Para remediar el entuerto, Rivera Montes de Oca sugiere diversas medidas correctoras que nutren su idea sobre lo que debiera ser la reforma penitenciaria mexicana del siglo XXI. En este catálogo descuella la figura judicial, instrumento del garantismo penitenciario. En la propuesta de Código Federal de Ejecución de Sentencias, acoge el denominado "Principio de judicialización". Sobre esto, expresa: "Toda pena se ejecutará bajo el estricto control del juez de ejecución de penas, quien hará efectivas las decisiones de la sentencia condenatoria. El juez de ejecución de penas también controlará el adecuado cumplimiento del régimen penitenciario" (artículo 125, primer párrafo). A estos jueces incumbe -indica en otro punto- "vigilar y garantizar el estricto cumplimiento de las normas que regulan la ejecución de las penas y medidas de seguridad. Les corresponde asimismo vigilar y garantizar el respeto de los derechos de toda persona mientras se mantenga privada de la libertad por cualquier causa" (artículo 131, primer y segundo párrafo).

Quien se interese -y son cada vez más los que se interesan- en este progreso de la ejecución de penas, reclamado por la etapa moderna de la legalidad penal en su sentido más riguroso, deberá analizar las propuestas contenidas en este libro. Por el camino que ellas anuncian, se arriba también a una reconsideración de la ejecución penal como sección o etapa del proceso, entendido en sentido amplio. Recordemos la expresión de Carnelutti en su preciosa obra Las miserias del proceso penal: el proceso no termina con la sentencia, sino "su sede se transfiere del tribunal a la penitenciaría (que) está comprendida, con el tribunal, en el palacio de justicia".

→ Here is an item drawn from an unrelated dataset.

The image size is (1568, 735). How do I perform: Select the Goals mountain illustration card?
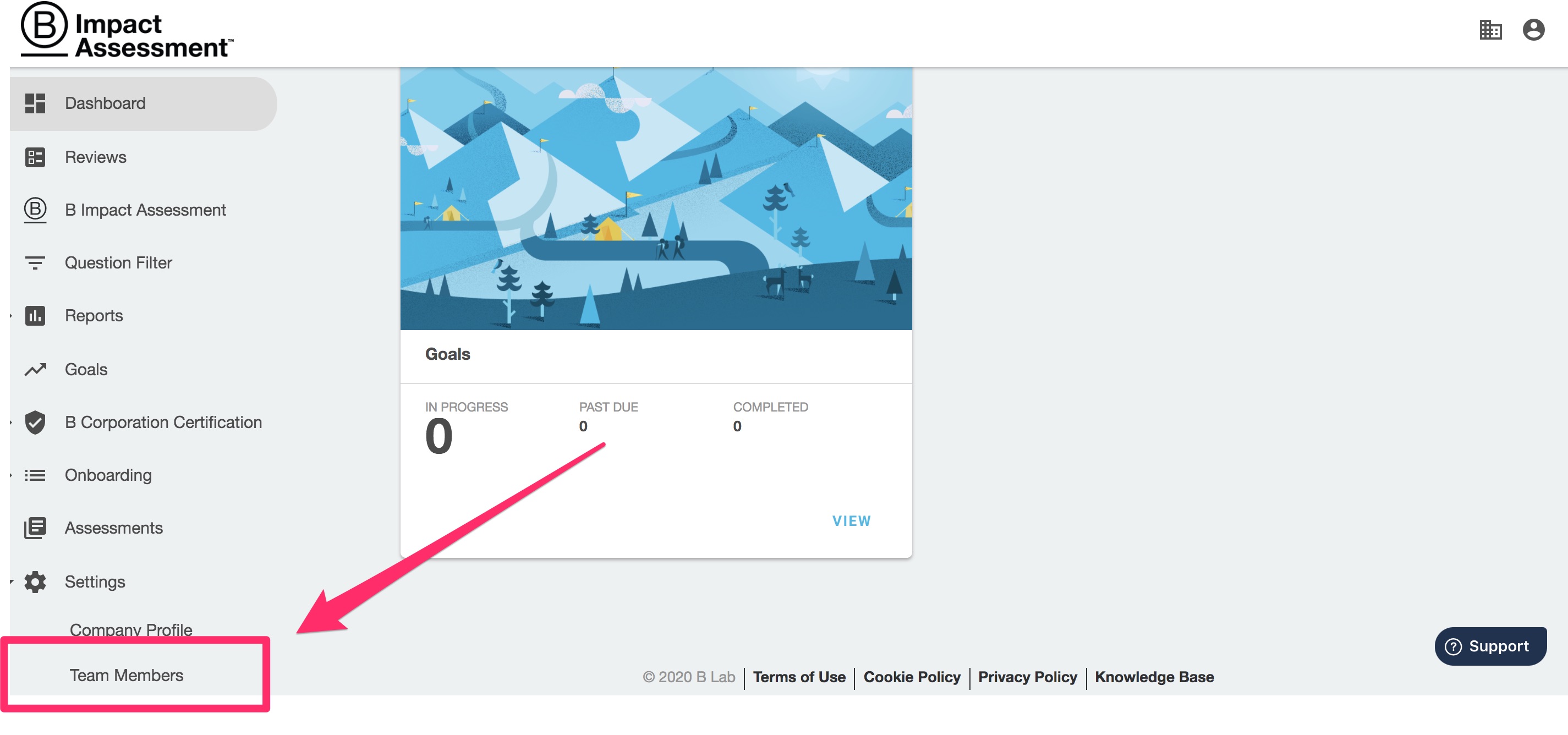coord(656,199)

Dejo aquí mis comentarios sobre esta nueva aportación de un cordial amigo, distinguido servidor público y lúcido jurista. Me parece indispensable que el hilo conductor del penitenciarismo mexicano, roto varias veces, distraído otras, falsificado algunas, se recupere para bien del derecho mexicano, pero también -y sobre todo- para bien de la moral de la república, que no debiera seguir mirando con indiferencia y lejanía la decadencia de la ejecución de penas, abatida por la improvisación, la corrupción y la indolencia. No hago tabla rasa, porque reconozco esfuerzos valiosos y empeños perseverantes. Sin embargo, nadie ignora el balance. No sobra evocar la expresión de Angela Davis, cuando recapitula acerca de la rebelión de Attica y el estado de las cárceles: "según un principio consagrado por el tiempo, el nivel del progreso general -o del retroceso- de cualquier sociedad nos está dado por sus prisiones". De ahí el valor de la obra que hoy se presenta y el aprecio que su autor merece. Sigue doblando la campana, aunque muy pocos escuchen y casi nadie acuda.

Sergio GARCÍA RAMÍREZ *

* Presidente de la Corte Interamericana de Derechos Humanos e investigador del Instituto de Investigaciones Jurídicas de la UNAM.